I first met Kam Kawata in Maine in 1983. He was working for Senator Alan Cranston’s campaign for President, and I was working for Walter Mondale. And we were both running around Maine in a ridiculous “straw vote” convention campaign – running up and down the state of Maine like we were in the fight of our lives.
We were both young and full of life – and Kam’s dry wit made me fall in love with him even though he and his boss were a mortal threat to the Mondale campaign at the time.
Through the years we would cross paths repeatedly — working together in 1986 on Alan Cranston’s Re-election Campaign – through late last year seeing him in the “spin room” at a debate between Meg Whitman and Jerry Brown where we both shared stories and poked fun at each other for being sucked into another Jerry Brown adventure. He was so happy when Jerry won.
I loved Kam Kawata. In a business with too little honor there was nothing but a sense of uncompromising honor around him.
He was generous to a fault. I hated to be on the other side of him in a political fight. He just calmly went about his work to defeat you – but never in anger or in a way that angered.

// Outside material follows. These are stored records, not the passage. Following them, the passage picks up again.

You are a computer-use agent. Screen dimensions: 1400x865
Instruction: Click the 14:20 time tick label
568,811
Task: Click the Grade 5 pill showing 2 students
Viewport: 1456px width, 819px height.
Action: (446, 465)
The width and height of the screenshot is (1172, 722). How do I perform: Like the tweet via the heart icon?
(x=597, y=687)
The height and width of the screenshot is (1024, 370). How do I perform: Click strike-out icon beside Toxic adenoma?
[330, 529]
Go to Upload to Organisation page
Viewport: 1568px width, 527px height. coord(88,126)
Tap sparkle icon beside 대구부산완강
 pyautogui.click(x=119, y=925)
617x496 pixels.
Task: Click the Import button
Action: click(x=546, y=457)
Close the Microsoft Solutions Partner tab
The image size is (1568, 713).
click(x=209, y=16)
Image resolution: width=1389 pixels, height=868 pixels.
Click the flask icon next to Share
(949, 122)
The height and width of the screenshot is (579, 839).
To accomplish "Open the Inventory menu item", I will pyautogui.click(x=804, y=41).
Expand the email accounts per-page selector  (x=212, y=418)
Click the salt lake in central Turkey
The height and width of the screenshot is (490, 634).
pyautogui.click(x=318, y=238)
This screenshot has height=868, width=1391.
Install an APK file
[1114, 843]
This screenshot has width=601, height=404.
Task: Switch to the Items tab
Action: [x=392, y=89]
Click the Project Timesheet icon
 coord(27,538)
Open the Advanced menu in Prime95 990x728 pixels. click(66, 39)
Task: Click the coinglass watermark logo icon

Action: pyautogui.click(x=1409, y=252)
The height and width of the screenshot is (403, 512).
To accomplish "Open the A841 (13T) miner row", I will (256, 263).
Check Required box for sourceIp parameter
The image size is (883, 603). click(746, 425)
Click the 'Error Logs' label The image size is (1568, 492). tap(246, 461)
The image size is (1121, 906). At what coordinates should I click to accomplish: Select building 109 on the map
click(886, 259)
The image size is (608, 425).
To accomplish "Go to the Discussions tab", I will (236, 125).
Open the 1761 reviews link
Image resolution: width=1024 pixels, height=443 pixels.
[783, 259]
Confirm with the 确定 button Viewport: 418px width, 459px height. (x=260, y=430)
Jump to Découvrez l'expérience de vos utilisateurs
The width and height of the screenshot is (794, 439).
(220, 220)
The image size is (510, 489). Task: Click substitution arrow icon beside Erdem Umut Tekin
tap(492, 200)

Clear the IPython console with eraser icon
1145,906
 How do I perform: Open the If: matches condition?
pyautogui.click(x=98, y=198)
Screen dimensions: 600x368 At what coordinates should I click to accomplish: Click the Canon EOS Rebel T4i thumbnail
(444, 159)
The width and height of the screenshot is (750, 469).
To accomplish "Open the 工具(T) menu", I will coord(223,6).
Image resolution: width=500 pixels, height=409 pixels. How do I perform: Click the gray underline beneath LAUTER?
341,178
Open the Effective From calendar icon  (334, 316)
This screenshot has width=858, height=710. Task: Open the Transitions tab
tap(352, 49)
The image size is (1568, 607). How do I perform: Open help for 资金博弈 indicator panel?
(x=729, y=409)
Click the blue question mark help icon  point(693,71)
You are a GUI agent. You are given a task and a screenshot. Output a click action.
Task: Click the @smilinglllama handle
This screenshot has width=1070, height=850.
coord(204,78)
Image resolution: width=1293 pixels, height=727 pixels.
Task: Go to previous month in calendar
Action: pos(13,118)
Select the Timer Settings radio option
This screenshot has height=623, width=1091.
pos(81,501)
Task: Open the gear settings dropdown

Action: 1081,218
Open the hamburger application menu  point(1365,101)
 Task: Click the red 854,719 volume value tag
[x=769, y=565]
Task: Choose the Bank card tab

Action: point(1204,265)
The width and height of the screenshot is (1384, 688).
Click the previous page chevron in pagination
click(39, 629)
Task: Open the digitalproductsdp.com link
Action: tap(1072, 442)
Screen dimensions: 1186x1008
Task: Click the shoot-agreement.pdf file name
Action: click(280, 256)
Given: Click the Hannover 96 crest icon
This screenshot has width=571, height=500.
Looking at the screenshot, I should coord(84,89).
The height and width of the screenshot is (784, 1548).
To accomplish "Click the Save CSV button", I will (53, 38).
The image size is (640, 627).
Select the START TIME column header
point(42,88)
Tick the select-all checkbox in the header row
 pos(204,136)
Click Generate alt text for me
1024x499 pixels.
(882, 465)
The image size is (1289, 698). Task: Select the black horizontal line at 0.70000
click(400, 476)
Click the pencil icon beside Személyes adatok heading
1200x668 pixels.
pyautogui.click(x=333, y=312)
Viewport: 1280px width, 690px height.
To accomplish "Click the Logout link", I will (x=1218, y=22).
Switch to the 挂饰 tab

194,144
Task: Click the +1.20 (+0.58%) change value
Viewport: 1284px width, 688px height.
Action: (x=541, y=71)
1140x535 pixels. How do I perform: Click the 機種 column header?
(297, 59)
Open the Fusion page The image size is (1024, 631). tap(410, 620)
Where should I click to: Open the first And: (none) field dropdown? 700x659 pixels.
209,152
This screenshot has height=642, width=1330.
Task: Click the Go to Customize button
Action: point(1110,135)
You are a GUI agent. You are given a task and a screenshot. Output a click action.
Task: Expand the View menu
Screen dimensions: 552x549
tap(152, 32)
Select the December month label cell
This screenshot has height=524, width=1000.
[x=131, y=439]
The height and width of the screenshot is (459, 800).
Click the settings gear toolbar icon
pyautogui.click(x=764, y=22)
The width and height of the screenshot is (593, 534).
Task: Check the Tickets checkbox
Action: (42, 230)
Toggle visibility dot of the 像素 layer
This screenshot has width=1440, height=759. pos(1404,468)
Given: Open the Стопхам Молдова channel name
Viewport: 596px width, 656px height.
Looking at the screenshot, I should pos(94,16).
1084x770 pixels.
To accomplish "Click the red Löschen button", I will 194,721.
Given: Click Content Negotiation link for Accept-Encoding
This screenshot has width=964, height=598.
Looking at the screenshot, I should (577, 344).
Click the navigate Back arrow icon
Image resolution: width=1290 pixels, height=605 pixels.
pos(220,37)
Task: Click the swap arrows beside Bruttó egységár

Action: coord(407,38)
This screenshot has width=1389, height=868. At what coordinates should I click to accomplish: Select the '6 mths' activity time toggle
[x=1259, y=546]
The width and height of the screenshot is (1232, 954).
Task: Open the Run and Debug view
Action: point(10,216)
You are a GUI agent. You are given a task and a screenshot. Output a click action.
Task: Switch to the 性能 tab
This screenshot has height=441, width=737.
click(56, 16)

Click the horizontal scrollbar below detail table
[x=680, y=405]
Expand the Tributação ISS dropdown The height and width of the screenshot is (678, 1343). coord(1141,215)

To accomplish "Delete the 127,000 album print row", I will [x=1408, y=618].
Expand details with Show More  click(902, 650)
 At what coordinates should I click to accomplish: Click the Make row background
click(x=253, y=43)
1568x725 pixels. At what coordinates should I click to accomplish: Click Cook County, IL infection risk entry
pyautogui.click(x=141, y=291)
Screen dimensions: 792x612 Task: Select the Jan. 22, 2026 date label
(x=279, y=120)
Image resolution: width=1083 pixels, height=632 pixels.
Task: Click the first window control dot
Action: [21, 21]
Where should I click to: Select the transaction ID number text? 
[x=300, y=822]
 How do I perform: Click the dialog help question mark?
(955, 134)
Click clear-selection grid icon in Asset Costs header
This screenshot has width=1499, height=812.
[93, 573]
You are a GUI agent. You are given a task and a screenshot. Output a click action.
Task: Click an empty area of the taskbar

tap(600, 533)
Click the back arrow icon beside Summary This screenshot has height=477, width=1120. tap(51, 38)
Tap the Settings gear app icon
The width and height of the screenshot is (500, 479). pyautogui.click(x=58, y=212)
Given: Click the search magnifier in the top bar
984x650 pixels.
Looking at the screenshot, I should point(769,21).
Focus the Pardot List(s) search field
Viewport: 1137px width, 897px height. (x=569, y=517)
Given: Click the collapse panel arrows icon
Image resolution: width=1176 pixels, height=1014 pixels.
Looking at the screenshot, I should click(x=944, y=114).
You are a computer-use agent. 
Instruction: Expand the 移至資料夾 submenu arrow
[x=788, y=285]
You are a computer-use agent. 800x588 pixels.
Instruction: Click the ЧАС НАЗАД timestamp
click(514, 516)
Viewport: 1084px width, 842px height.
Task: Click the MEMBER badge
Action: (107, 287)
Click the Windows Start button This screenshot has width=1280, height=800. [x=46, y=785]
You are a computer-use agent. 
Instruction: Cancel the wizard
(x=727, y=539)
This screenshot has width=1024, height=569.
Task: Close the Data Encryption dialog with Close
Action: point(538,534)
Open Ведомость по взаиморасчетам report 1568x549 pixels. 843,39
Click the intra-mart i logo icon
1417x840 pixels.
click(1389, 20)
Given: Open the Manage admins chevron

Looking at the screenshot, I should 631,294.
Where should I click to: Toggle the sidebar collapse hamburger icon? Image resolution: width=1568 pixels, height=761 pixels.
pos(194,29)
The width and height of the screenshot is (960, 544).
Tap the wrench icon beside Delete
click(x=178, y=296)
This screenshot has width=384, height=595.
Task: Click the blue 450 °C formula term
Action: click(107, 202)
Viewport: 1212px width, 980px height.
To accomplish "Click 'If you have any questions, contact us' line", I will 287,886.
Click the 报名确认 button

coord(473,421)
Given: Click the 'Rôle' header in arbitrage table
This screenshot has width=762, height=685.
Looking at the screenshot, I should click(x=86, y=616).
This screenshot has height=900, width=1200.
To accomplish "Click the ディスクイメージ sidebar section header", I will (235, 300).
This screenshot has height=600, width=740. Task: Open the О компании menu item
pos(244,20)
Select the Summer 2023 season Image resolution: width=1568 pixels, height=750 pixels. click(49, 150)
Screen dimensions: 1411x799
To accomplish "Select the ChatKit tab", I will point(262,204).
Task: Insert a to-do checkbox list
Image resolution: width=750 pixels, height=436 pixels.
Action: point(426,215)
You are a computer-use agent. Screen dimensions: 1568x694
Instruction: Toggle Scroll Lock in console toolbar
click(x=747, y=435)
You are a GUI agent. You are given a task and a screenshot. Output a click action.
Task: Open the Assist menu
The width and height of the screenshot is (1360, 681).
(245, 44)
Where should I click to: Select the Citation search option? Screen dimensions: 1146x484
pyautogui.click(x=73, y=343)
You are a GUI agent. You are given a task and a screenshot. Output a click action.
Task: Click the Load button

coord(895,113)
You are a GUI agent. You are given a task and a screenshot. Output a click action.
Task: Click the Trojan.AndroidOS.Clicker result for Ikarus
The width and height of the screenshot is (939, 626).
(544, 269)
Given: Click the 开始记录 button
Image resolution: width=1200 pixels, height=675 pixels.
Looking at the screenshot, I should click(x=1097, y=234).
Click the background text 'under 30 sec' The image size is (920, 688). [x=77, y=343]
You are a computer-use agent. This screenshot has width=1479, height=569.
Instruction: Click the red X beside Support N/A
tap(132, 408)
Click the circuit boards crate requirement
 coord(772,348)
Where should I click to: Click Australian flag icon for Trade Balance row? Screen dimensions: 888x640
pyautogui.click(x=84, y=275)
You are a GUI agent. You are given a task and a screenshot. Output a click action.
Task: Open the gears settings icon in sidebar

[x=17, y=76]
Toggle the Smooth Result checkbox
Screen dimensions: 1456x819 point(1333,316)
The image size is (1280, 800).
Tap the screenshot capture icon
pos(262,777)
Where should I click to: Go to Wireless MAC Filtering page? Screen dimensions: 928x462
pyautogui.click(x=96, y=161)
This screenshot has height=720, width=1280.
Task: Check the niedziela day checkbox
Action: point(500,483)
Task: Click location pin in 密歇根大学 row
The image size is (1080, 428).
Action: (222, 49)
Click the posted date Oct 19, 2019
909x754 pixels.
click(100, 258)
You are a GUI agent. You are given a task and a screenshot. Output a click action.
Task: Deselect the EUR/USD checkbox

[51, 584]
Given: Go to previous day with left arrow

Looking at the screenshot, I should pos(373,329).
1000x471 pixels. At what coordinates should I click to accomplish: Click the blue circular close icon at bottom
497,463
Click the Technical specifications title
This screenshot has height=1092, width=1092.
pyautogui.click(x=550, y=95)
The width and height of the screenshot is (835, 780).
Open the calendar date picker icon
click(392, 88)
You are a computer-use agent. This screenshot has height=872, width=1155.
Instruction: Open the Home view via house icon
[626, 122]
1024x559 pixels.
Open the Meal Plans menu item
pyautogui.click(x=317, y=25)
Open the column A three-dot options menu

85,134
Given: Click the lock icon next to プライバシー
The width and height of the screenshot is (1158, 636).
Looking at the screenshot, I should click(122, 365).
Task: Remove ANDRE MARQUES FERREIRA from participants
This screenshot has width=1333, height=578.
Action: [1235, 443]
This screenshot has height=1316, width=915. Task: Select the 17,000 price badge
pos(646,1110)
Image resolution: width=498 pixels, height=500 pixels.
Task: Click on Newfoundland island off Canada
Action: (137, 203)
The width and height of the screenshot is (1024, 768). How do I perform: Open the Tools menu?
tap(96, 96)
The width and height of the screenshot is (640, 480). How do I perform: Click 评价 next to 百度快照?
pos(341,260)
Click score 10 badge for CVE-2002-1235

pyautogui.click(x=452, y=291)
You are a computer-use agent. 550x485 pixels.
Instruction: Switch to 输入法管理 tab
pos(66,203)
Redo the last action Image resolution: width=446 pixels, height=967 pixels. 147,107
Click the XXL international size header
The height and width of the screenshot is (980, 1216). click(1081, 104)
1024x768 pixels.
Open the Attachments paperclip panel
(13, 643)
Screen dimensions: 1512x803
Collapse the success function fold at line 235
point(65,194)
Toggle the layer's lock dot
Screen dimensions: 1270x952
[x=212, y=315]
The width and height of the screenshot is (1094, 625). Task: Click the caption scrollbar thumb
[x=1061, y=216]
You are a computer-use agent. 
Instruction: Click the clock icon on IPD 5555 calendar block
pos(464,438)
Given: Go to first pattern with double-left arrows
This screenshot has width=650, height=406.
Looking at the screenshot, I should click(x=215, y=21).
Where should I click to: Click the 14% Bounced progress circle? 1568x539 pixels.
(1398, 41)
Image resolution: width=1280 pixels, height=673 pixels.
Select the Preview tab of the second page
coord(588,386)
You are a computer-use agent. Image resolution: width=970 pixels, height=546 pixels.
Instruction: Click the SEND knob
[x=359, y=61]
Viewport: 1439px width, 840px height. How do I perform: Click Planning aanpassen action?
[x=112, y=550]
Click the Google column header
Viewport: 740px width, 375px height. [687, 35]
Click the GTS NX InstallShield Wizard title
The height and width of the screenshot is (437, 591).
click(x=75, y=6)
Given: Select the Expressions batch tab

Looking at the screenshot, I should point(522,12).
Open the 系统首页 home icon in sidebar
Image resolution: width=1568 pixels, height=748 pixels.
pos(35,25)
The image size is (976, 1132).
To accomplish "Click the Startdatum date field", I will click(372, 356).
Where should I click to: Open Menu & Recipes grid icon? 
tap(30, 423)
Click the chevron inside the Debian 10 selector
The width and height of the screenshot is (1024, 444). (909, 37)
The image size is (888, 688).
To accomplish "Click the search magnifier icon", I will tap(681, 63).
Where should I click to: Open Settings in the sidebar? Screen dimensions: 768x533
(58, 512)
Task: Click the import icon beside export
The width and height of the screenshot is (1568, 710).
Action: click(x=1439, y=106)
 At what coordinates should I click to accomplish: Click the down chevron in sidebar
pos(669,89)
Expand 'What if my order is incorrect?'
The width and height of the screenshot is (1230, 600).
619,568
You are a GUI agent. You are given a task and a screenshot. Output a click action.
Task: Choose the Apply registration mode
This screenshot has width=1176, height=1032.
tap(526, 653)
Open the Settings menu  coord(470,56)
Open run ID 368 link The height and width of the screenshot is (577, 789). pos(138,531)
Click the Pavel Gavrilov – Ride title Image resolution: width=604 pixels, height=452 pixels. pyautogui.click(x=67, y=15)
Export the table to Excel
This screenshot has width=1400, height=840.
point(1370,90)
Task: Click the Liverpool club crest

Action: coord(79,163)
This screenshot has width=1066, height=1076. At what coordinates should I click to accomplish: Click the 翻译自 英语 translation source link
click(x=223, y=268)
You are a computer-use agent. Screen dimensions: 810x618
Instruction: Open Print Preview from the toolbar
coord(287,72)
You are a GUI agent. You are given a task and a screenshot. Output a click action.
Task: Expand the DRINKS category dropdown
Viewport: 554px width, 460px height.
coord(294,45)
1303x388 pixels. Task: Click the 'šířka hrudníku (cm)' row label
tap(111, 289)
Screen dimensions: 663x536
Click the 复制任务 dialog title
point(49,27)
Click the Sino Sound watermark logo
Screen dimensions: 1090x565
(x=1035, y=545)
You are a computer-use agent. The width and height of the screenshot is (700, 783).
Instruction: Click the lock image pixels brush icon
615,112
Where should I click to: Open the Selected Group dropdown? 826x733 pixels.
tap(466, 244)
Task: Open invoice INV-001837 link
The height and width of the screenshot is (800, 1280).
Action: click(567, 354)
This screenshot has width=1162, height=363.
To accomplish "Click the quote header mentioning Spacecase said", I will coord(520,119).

I was shooting commercials and was jumping a plane home when I heard that Kam Kawata had passed away. At 57 Kam left at far too young an age for someone who was such a positive force in the political world.
For some reason his death hit me really hard – I am hearing that same remark from other friends who knew him. I think its because Kam was larger than life. Its just hard to imagine showing up at any California political event and not seeing him there. I am staring at my screen in disbelief.
My thoughts are with Kam’s family and friends who have lost one of the biggest hearts, best political minds and generous of friends one could ever hope to know.